(Exercise details) Only lines, not pictures: please repeat exactly the lines from the one with "The image size is (628, 307)." through the end of the listing.

(Exercise material)
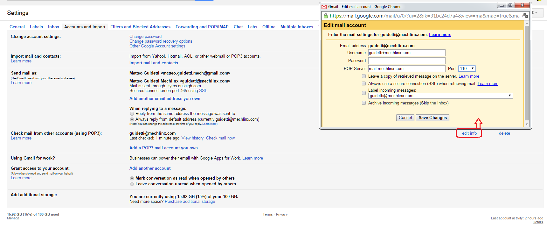Check Always use secure connection SSL
The height and width of the screenshot is (228, 547).
point(364,83)
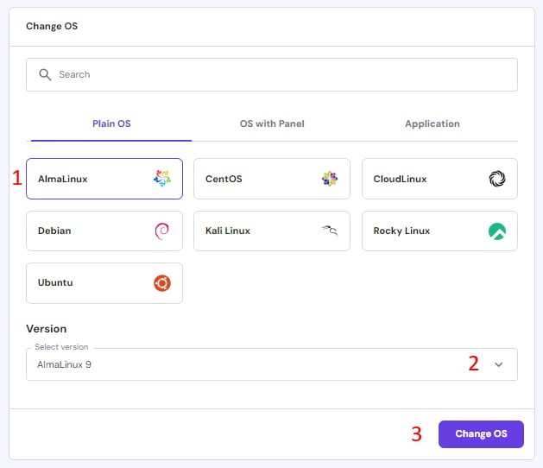Screen dimensions: 543x468
Task: Click the CentOS logo icon
Action: tap(330, 179)
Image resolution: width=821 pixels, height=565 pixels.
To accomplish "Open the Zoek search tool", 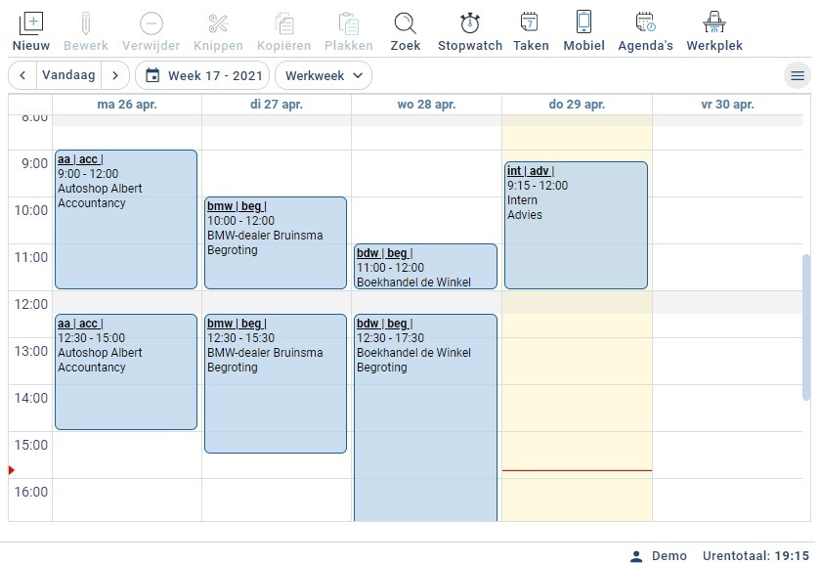I will click(405, 24).
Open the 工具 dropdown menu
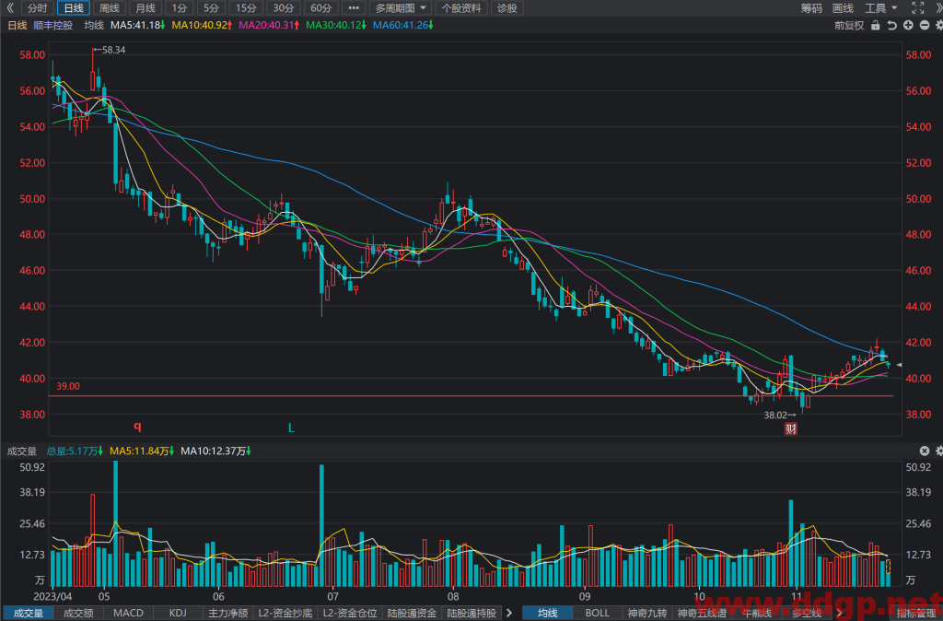This screenshot has width=943, height=621. pyautogui.click(x=881, y=7)
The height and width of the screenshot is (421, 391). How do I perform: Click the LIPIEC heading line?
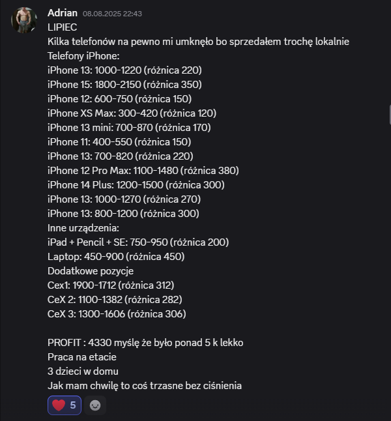[x=63, y=27]
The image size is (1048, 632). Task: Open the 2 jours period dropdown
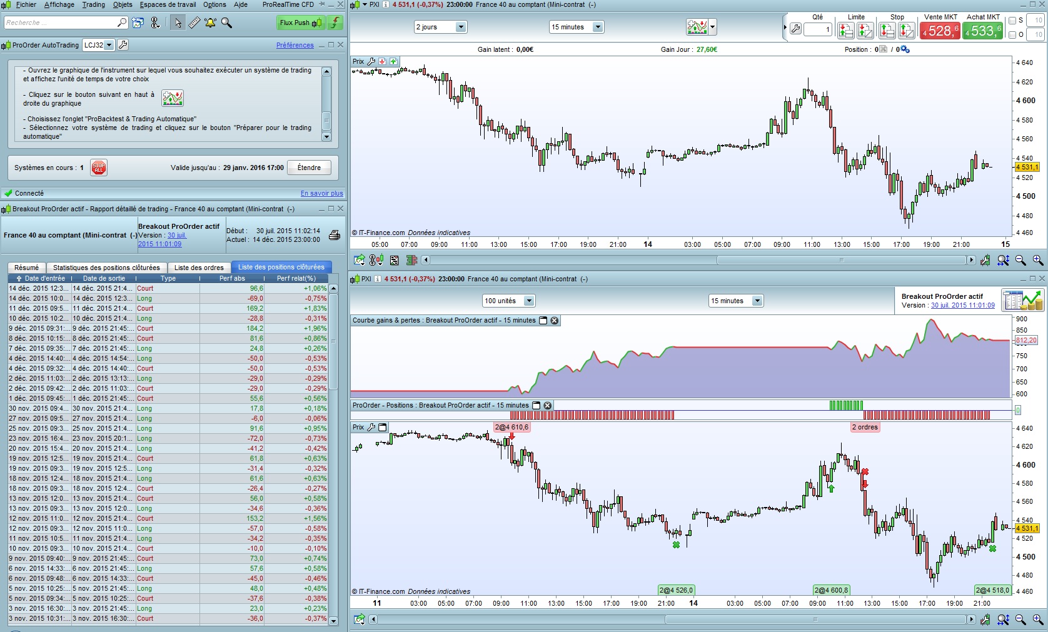click(440, 27)
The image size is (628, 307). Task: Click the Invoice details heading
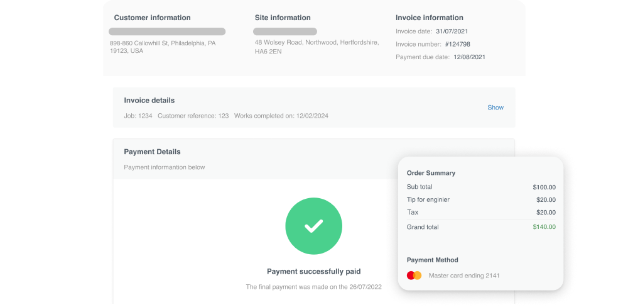point(149,100)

(Output for this task)
The image size is (628, 307). Task: Click the Invoice details heading
point(149,100)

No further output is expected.